TEXTE CHOISI
◆ ◆ ◆ ◆ ◆ ◆ ◆

La Pala Villano joue un rôle important dans l’histoire de Polla car cette œuvre, magnifiquement restaurée dans les ateliers de la Chartreuse de San Lorenzo à Padula, est le seul témoignage de l’aspect de la ville au XVIIe siècle, avant qu’elle ne soit détruite par les tremblements de terre de 1694 et de 1857. L’arrière-plan de Padula unit en outre le tableau au sens qu’on a voulu lui donner: le transfert du fief d’un frère à l’autre et la bénédiction que le premier a demandée à l’autre et à la famille restante lorsqu’elle a pris possession de la ville.

◆ ◆ ◆ ◆ ◆ ◆ ◆

Entrées de données recueillies
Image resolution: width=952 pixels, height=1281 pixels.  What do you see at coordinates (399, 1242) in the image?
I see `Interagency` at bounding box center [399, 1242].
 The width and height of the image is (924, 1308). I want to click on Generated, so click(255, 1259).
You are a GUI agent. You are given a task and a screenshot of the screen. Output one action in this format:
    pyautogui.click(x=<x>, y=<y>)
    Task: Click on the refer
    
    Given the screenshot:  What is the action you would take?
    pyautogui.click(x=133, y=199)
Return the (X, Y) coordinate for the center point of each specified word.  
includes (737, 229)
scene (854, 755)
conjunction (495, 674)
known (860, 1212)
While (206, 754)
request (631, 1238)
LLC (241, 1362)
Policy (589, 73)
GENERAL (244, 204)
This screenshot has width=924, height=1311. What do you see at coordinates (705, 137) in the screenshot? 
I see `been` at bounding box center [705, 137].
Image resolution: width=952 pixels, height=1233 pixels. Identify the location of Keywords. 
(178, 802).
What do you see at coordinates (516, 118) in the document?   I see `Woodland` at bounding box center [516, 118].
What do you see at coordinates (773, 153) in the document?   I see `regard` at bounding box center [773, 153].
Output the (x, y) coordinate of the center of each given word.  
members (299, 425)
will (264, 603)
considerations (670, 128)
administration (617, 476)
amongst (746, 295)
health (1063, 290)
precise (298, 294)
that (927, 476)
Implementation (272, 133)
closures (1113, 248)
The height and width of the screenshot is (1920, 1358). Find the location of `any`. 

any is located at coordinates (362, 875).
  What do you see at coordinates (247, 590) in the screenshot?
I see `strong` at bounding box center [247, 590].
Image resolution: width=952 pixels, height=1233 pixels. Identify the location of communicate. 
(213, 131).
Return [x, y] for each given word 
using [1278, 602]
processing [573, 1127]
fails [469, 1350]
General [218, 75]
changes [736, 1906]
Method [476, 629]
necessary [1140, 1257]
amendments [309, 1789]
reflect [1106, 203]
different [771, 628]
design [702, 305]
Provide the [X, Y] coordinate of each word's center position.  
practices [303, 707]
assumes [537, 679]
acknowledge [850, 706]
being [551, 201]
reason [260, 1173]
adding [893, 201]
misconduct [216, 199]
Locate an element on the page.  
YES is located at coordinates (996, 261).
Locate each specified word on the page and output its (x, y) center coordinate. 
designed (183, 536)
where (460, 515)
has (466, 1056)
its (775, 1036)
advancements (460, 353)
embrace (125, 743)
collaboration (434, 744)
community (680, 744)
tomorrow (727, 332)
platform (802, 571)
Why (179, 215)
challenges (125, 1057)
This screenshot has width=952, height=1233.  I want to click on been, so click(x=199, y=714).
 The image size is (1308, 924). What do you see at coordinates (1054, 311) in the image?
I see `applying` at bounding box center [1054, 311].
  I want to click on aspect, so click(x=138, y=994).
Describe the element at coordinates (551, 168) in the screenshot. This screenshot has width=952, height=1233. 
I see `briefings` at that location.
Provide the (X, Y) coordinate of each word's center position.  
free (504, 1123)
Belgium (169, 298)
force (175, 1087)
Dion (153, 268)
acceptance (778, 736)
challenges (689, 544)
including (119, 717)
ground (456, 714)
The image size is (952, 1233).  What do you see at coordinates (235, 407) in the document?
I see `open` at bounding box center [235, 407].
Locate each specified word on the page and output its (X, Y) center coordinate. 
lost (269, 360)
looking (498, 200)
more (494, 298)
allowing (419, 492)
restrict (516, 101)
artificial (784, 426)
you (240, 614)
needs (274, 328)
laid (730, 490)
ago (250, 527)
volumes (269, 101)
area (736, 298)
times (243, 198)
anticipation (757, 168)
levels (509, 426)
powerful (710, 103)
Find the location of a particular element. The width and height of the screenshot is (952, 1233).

◆ ◆ ◆ ◆ ◆ ◆ ◆

EXERCICES À FAIRE
A – Dans le texte sur la Pala Villano, reprenez le passage commençant à "La Pala Villano" et se terminant à "de la ville.", en substituant "séismes" à "tremblements de terre".
B – D'après le texte sur la Pala Villano, dans quels ateliers l'œuvre a-t-elle été restaurée ?
Ces lignes forment un matériau distinct du texte.

CORRIGÉS DES EXERCICES
A –
La Pala Villano joue un rôle important dans l’histoire de Polla car cette œuvre, magnifiquement restaurée dans les ateliers de la Chartreuse de San Lorenzo à Padula, est le seul témoignage de l’aspect de la ville au XVIIe siècle, avant qu’elle ne soit détruite par les séismes de 1694 et de 1857. L’arrière-plan de Padula unit en outre le tableau au sens qu’on a voulu lui donner: le transfert du fief d’un frère à l’autre et la bénédiction que le premier a demandée à l’autre et à la famille restante lorsqu’elle a pris possession de la ville.

B – Dans les ateliers de la Chartreuse de San Lorenzo à Padula.